Lo spopolamento è uno dei problemi dei paesi di montagna e dei centri delle cosiddette aree interne, la cui strategia (SNAI) tenta di contrastare con azioni ad hoc. Il diradamento della popolazione è un fenomeno articolato e complesso, largamente studiato e dibattuto, e che richiede risposte e interventi di diversa natura. Tra i problemi che concorrono a rendere difficile un’inversione di tendenza, c’è la difficoltà a trovare casa, sia per la mancanza di offerta sia per i costi spesso elevati degli affitti. La turistificazione dei centri da un lato, i costi elevati per l’ammodernamento degli edifici e l’idea che chi affitta è poco tutelato dalla legge comportano una forte contrazione dell’offerta abitativa. La conseguenza è che coloro che, per motivi lavorativi o di scelta di vita, vogliono trasferirsi trovano grande difficoltà a trovare un appartamento o abitazione. Ciò comporta gravi problemi anche nell’ambito dei servizi essenziali, dove la mancanza di personale limita l’erogazione e la qualità dei servizi stessi. Le attività di progetto riguardano quest’ultimo aspetto, ovvero il bisogno abitativo dei lavoratori che operano nell’erogazione di servizi di interesse collettivo (Comuni, scuole, Azienda ULSS 1 Dolomiti, Azienda di TPL Dolomiti BUS, ecc.).

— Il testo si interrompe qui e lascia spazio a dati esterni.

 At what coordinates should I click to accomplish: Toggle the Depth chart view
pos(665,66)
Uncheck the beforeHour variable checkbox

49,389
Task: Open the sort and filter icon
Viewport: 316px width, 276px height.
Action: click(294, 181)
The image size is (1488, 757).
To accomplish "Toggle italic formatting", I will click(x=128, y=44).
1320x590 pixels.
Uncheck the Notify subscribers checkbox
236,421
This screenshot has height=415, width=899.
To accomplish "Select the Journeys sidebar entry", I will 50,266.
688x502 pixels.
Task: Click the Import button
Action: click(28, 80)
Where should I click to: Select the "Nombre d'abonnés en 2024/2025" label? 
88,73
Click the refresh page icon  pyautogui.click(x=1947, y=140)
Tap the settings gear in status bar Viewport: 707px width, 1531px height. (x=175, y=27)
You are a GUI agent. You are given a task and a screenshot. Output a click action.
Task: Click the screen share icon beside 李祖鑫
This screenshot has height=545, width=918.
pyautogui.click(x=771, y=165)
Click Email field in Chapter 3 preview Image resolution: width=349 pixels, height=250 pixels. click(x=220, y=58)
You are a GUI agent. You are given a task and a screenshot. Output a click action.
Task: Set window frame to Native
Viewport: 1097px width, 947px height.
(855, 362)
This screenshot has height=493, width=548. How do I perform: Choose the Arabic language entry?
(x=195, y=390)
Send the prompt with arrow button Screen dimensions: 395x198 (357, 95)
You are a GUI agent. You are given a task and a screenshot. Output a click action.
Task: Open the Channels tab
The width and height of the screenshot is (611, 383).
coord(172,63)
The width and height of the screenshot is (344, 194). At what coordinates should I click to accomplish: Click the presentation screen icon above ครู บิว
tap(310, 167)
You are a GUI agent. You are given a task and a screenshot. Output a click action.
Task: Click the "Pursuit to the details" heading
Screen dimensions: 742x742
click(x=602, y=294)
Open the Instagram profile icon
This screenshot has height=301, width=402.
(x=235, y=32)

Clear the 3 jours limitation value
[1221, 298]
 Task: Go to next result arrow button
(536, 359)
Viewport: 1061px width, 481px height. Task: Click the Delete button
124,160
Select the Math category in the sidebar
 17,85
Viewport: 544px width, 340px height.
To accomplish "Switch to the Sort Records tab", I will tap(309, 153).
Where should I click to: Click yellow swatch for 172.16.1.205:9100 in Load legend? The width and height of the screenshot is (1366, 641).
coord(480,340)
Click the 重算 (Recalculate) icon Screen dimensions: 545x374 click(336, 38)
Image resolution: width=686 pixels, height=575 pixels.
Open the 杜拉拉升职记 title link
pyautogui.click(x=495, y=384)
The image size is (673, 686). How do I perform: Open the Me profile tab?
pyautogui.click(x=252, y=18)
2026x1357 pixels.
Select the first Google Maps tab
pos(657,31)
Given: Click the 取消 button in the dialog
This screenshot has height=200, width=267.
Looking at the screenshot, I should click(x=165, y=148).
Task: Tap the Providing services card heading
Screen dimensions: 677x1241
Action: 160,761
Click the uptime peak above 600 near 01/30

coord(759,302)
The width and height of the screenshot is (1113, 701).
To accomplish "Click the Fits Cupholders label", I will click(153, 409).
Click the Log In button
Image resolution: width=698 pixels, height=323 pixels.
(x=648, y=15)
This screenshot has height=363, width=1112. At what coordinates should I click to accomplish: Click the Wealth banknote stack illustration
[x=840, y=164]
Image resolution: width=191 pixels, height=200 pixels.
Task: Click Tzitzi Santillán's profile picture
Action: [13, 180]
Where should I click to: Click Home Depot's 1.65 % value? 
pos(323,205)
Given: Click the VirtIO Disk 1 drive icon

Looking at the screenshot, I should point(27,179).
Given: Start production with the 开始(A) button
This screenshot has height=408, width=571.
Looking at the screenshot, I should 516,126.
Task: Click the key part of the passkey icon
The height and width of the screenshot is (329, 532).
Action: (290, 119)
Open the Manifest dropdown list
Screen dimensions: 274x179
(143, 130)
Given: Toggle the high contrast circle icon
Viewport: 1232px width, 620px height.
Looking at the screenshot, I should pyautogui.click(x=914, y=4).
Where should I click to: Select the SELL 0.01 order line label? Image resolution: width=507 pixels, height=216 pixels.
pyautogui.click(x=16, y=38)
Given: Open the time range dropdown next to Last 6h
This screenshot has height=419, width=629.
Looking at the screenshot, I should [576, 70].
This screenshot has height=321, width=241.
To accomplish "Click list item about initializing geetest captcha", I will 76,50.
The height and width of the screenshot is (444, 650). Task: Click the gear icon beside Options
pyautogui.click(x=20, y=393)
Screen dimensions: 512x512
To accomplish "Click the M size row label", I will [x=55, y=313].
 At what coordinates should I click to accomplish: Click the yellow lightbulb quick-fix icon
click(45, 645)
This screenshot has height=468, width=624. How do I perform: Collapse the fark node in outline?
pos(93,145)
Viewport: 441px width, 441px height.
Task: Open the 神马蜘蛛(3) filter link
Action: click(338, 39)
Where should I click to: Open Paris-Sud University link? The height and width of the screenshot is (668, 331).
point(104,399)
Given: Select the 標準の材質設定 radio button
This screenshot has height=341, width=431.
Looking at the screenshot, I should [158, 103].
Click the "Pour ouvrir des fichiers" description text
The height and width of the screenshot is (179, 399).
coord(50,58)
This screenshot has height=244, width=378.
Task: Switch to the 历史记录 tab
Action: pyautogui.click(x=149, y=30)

TERRABITA - Rispondere ai bisogni abitativi è un progetto che mira ad affrontare in modo coordinato la crescente carenza di alloggi nelle aree montane del territorio Dolomiti Live, contribuendo a contrastare lo spopolamento e a favorire la permanenza dei residenti e l’arrivo di nuovi abitanti. Il progetto nasce nell’ambito della strategia CLLD Dolomiti Live, all’interno del programma di cooperazione transfrontaliera Interreg VI-A Italia-Austria 2021-2027. L’iniziativa è promossa dal partenariato che vede il GAL Alto Bellunese nel ruolo di Lead Partner, affiancato dai GAL Val Pusteria e Regionsmanagement Osttirol.
Il contesto
Gli output di progetto
1. Ricognizione bisogno abitativo
Sondaggio finalizzato all’acquisizione di dati riguardanti il bisogno abitativo del personale addetto all’erogazione di servizi pubblici operanti nei 18 comuni dell’area del Cadore centrale, Comelico e Valle del Boite. L’approfondimento quantitativo e qualitativo, da condurre tramite interviste semi-strutturate e/o focus group, sarà indirizzato a una selezione di portatori d’interesse (es. rappresentanti delle amministrazioni comunali, responsabili di enti pubblici che erogano servizi essenziali, cooperative sociali, sindacati, attori del settore immobiliare e del welfare territoriale), con l’obiettivo di esplorare percezioni, vincoli e possibili leve di intervento.
2. Raccolta di buone pratiche
Analisi di buone pratiche realizzate a livello nazionale in ambito rurale, all’interno della provincia di Belluno e del territorio del Dolomiti Live, finalizzate a dare risposta al bisogno abitativo dei lavoratori che operano nel settore pubblico.
3. Ricognizione del patrimonio immobiliare esistente
Mappatura del patrimonio immobiliare pubblico esistente e inutilizzato/sottoutilizzato, da destinare ad alloggio per i lavoratori target, verificandone lo stato di fruibilità. Il limite massimo di schede di analisi e l’ipotesi di recupero degli immobili sarà massimo di 2 per comune, per un totale di 36 schede.
4. Disseminazione dei risultati e sensibilizzazione sul territorio locale e attività transfrontaliera:
Stesura di un report finale e attività di animazione e informazione, per coinvolgere le comunità interessate, al fine di sensibilizzare sul problema di accesso alla casa per i lavoratori del pubblico e le connesse problematiche di erogazione dei servizi locali nel lungo periodo.